5. April 1 filing deadline

H-1B applications can be submitted starting April 1 each year. Transfer requests for workers who have already obtained an H-1B visa can be submitted at any time, but are subject to the annual quota. Exceptions include submissions from nonprofit research organizations, educational institutions, or individuals seeking a physician with a USCIS waiver. Only one application per worker per year is permitted, although certification may be requested for multiple workers in the same occupation, as indicated on the LCA.

6. ACV and salary requirements

Before filing an H-1B petition, employers must obtain a certified certificate Request for working conditions (LCA) of the Ministry of Labor. This document certifies the employer’s compliance with prevailing wage requirements and ensures that the H-1B employee receives wages comparable to those of U.S. workers in similar positions.

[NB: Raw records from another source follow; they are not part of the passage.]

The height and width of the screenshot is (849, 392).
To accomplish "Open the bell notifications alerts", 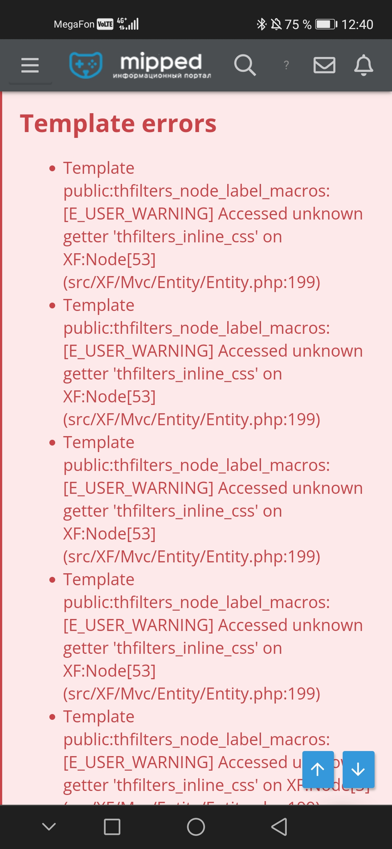I will click(x=364, y=65).
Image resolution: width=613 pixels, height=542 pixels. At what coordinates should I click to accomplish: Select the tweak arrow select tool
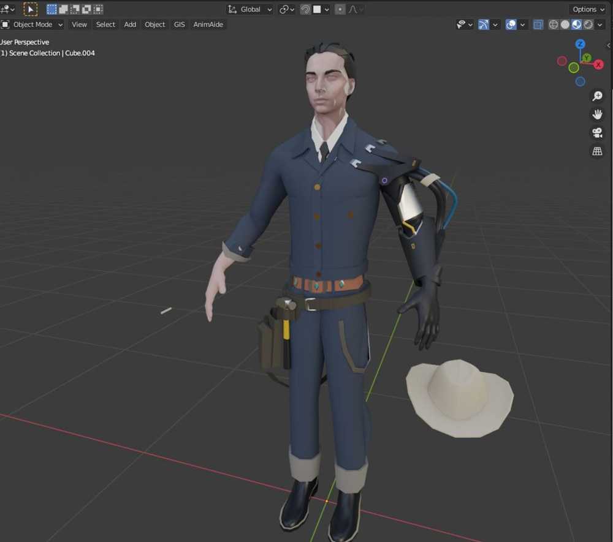click(30, 9)
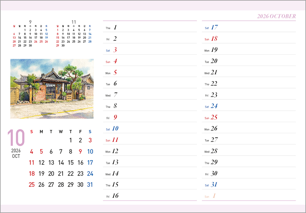306x213 pixels.
Task: Click the red 25 in the monthly grid
Action: click(x=32, y=184)
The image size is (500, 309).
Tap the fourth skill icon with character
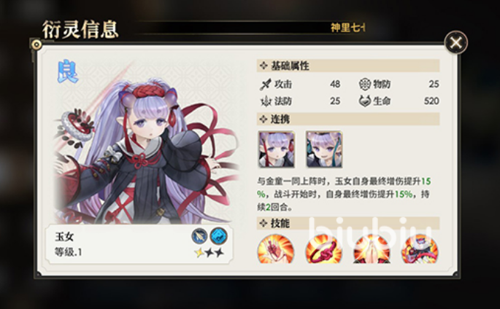(x=420, y=249)

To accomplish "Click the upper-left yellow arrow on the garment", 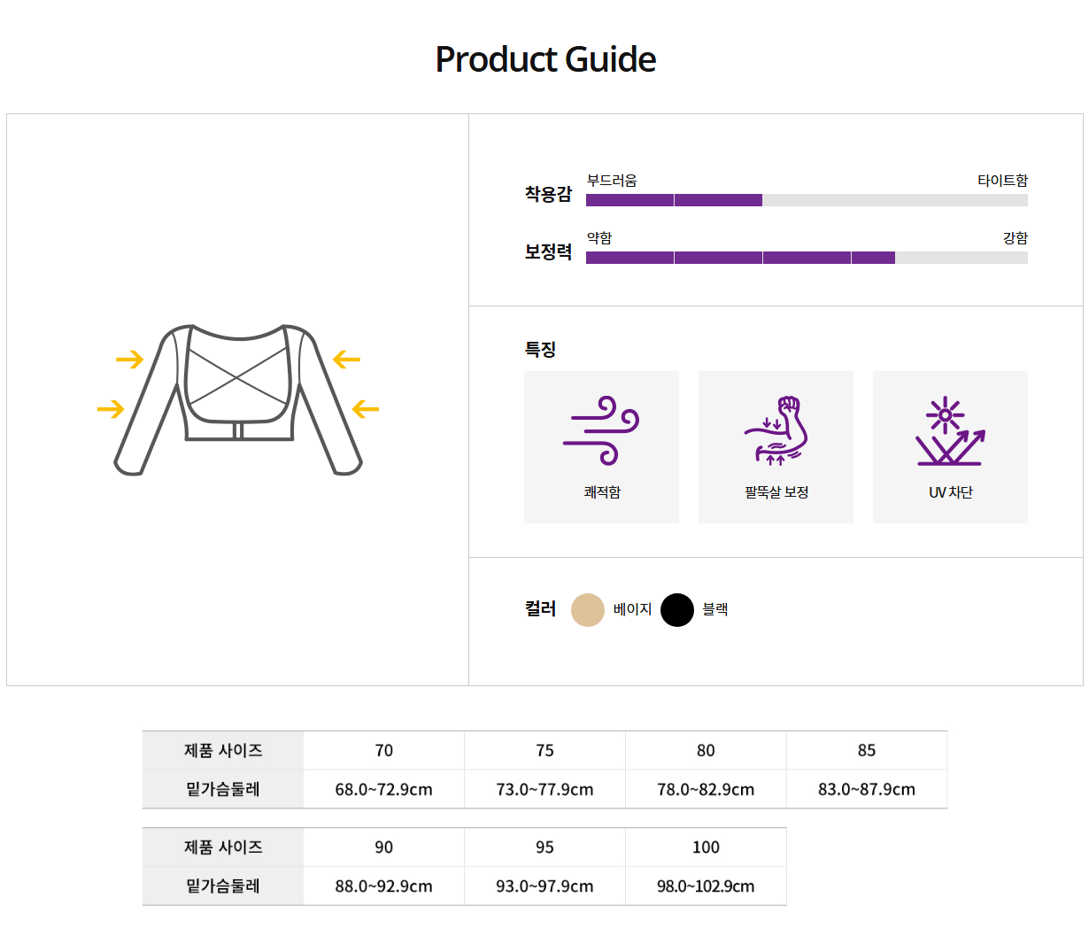I will click(x=130, y=360).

7. Dependent and non-dependent employers

Human resources professionals need to understand the distinction between dependent and non-dependent employers in the context of H-1B sponsorship. If a business has a significant number of H-1B employees relative to its overall workforce, it may be classified as H-1B dependent, subjecting it to additional attestation requirements. Knowing this classification helps HR deal with potential challenges associated with dependency status.

To navigate the H-1B sponsorship process, human resources professionals must be well-versed in the nuances of immigration law. By understanding these seven crucial facts, HR can play a central role in successfully obtaining and managing H-1B visas for their employees, contributing to the growth and diversity of the U.S. workforce.